Challenging the defense
Anderson, who got the final word in the day's arguments, worked to establish that Lopez was armed.
He said Avenue Boyz member Anthony Gaston testified to putting a shotgun on the porch of Leonor's home a few days before the shooting. On the night of the shooting, that shotgun was gone.
Anderson argued that Lopez went to the shooting scene “to do something” that included more than just a fist fight.
He said Stone's testimony has always been consistent and that the plea deal didn't affect his statements before the court.
“He doesn't please me, he has to testify to the truth,” said Anderson.
Anderson said Lopez told a police investigator that there were two shotguns at the incident, and Anderson maintained that the evidence proved there were two shooters.
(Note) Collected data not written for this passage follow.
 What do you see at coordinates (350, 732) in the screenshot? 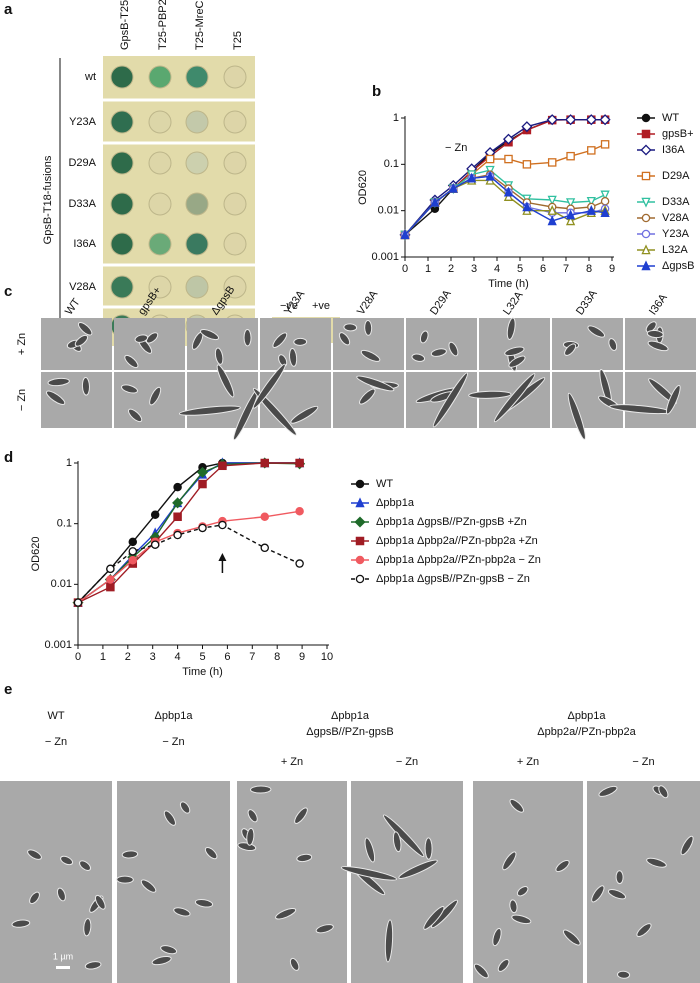
I see `group-subtitle: ΔgpsB//PZn-gpsB` at bounding box center [350, 732].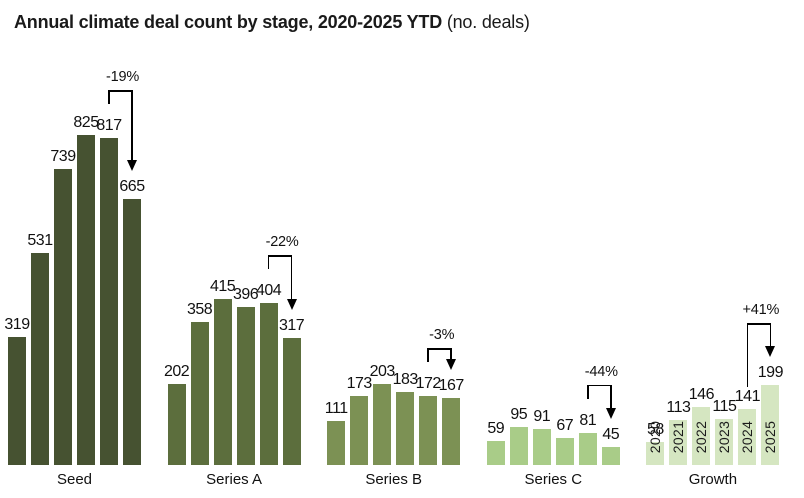 The width and height of the screenshot is (804, 498). Describe the element at coordinates (713, 480) in the screenshot. I see `group-label-growth: Growth` at that location.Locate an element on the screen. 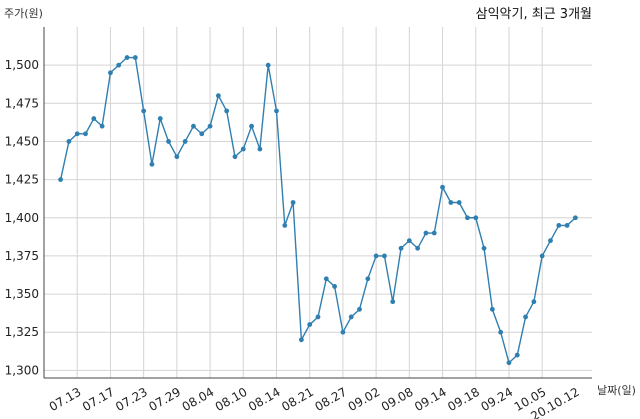  chart-title: 삼익악기, 최근 3개월 is located at coordinates (534, 14).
If Lopez was going to a fist fight, Anderson questioned why he was giving shotgun shells to Braden, who had claimed that he wanted to kill someone. He said Lopez stuck with Braden that whole evening, going to get guns together and leaving with Stone to go to Sparks' home.
On one key point Anderson said he agreed with Carter.
“This was a tragic incident,” which resulted in a 4-year-old child's death and harm to others, he said.
From the first moment he took the case Anderson said he wondered, “What is the motive? Why did this occur?”
He said someone who was described as sadistic – Braden – was angry, and the shooting resulted.
Anderson asked the jury to convict Lopez.
Court resumes at 9 a.m. Friday, when Braden's jury will hear the closing arguments in his case.